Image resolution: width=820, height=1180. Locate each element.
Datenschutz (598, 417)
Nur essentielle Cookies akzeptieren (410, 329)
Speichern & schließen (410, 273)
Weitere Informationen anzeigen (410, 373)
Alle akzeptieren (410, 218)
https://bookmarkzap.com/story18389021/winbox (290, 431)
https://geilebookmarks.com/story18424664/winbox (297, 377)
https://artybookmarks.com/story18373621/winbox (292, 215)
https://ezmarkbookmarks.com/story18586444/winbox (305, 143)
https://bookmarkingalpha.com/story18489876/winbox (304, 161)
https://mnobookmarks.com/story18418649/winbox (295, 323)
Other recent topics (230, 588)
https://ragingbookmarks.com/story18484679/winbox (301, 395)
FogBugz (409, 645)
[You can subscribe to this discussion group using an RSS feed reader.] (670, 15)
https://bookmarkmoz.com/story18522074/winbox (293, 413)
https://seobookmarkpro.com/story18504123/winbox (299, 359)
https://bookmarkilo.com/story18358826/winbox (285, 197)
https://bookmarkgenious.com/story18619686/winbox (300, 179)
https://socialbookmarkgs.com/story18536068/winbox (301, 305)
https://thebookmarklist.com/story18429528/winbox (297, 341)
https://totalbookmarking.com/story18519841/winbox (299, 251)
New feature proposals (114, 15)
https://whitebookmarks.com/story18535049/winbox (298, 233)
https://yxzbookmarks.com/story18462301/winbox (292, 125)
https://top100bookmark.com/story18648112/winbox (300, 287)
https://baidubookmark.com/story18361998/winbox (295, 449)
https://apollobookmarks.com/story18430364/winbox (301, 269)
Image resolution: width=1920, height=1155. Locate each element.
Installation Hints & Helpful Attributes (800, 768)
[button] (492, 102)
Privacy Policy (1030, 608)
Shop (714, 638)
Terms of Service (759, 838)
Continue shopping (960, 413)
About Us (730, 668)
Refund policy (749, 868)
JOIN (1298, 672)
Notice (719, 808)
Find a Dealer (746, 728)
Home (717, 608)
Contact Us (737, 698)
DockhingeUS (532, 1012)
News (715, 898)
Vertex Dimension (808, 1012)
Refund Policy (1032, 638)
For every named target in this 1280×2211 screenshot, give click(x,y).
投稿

Exercise requirements ▸
Copy exactly the line that contains "Refund policy (749, 868)" and every line after it through the end of the entries, with nothing added.

Answer to this problem ▸
Refund policy (749, 868)
JOIN (1298, 672)
Notice (719, 808)
Find a Dealer (746, 728)
Home (717, 608)
Contact Us (737, 698)
DockhingeUS (532, 1012)
News (715, 898)
Vertex Dimension (808, 1012)
Refund Policy (1032, 638)
For every named target in this 1280×2211 screenshot, give click(x,y).
投稿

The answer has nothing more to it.